» Instructions for the task
Copy all lines containing the string "computer" from the records below.

» Saved entries
+++

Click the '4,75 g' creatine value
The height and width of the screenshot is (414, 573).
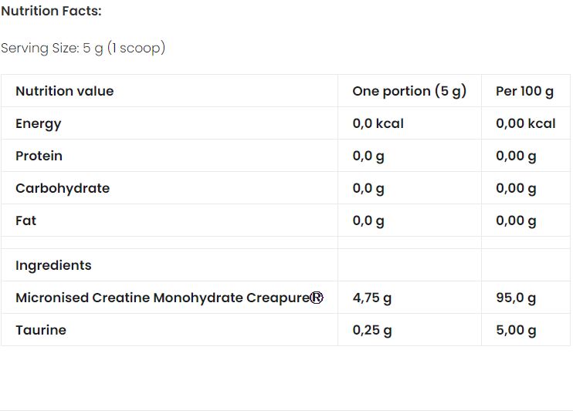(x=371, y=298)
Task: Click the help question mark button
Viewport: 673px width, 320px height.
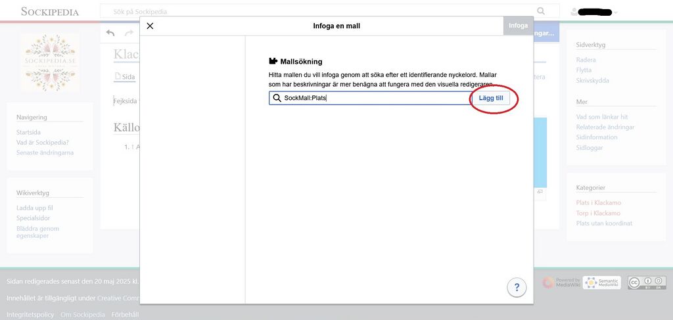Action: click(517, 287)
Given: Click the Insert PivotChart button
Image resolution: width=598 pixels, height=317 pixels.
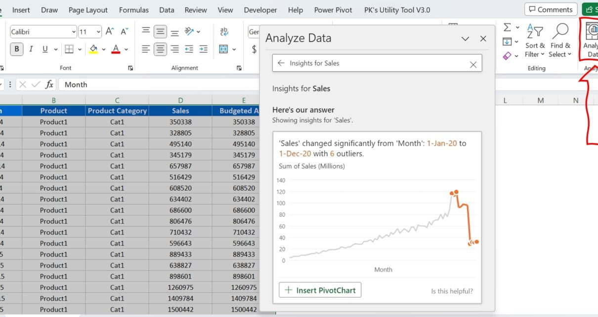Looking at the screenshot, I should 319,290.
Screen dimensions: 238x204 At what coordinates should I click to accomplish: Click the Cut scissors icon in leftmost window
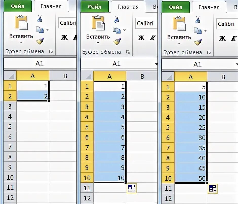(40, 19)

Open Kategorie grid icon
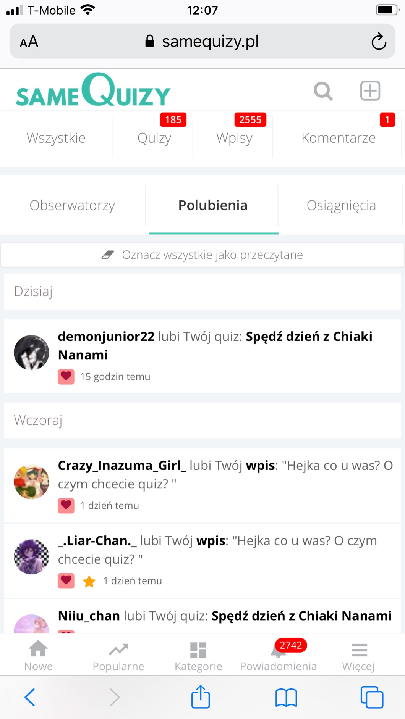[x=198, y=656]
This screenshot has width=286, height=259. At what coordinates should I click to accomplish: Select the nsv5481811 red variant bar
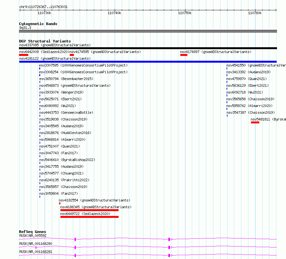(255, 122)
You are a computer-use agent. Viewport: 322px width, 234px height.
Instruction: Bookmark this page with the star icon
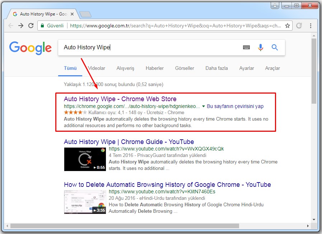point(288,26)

+++

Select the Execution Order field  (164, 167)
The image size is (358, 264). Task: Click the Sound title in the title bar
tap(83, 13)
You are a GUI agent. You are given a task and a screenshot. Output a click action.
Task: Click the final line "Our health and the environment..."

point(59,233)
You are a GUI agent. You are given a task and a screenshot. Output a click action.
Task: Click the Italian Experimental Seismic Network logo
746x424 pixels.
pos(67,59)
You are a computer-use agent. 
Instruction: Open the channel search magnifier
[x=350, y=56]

+++

» Answer section
You are a computer-use agent. Viewport: 322px width, 234px height.
You are a computer-use agent. 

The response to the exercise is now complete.